> Source extract
2. The method as recited in claim 1, where, for the time-dependence
of the setpoint value (sw), a preselected time characteristic is
taken into account, which converts the slip existing at the
beginning of the closing interval as an initial value, into a
target value, within the closing interval.
3. The method as recited in claim 2, where a linear transition from
the initial value to the target value is provided as a time
characteristic inside the closing interval.
4. The method as recited in claim 2 or 3, where the input torque
(E) applied to the torque converter (1) is monitored inside the
closing interval; in response to the input torque (E) changing by
more than a specifiable tolerance deviation, the slip of the torque
converter (1) being ascertained and taken as a basis for a new
initial value, which would appear at this input torque (E) in the
case of a completely opened torque-converter lockup clutch
(20).
5. The method as recited in claim 4, where the value resulting from
the preselected time characteristic for the current time inside the
closing interval is selected as the setpoint value (sw) for the
slip, the time characteristic converting the initial value
ascertained using the currently applied input torque (E) into the
target value.
6. The method as recited in claim 4 or 5, where the slip to be used
as a new initial value, as a basis for the applied input torque (E)
is determined using a stored characteristics map.
7. The method as recited in claim 4 or 5, where the slip to be used
as a new initial value, as a basis for the applied input torque (E)
is calculated from the applied input torque (E), taking the
performance figure of the torque converter (1) into
consideration.
8. The method as recited in one of claims 1 through 7, where, in
order to adjust the slip, a controlled parameter is provided for
setting a clamping pressure for the torque converter (1).
9. The method as recited in one of claims 1 through 8, where the
time characteristic of the slip is monitored for a decline, in
order to detect the start of power transmission in the
torque-converter lockup clutch (20).

> Objective
Which labels appear in parentheses in the patent claims, and what term does each one follow?

> Data segment
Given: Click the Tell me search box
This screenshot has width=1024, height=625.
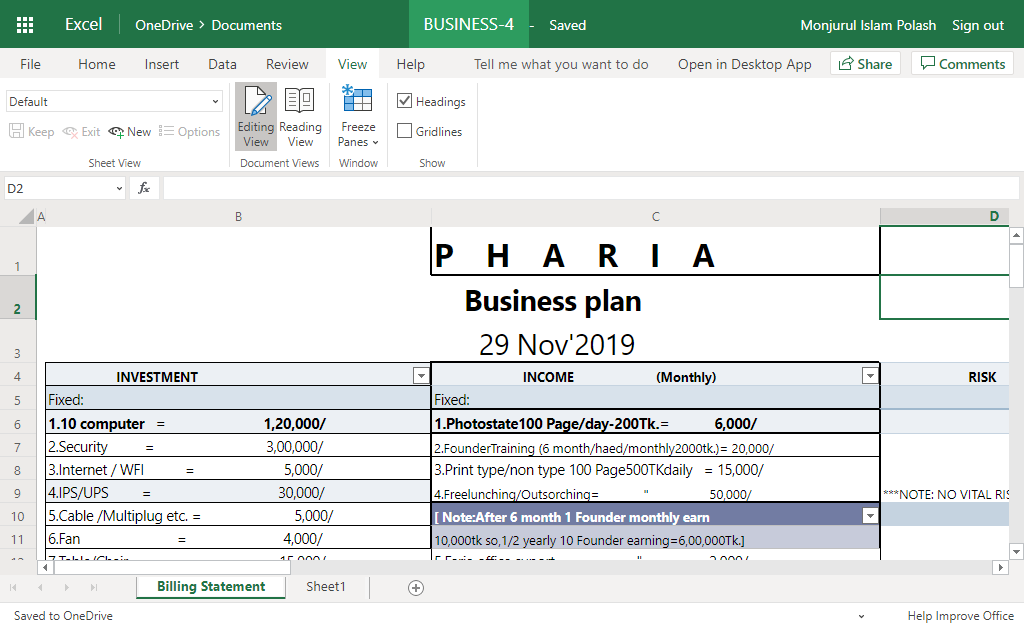Looking at the screenshot, I should [561, 64].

> Response to this task
- sw: setpoint value
- E: input torque
- 1: torque converter
- 20: torque-converter lockup clutch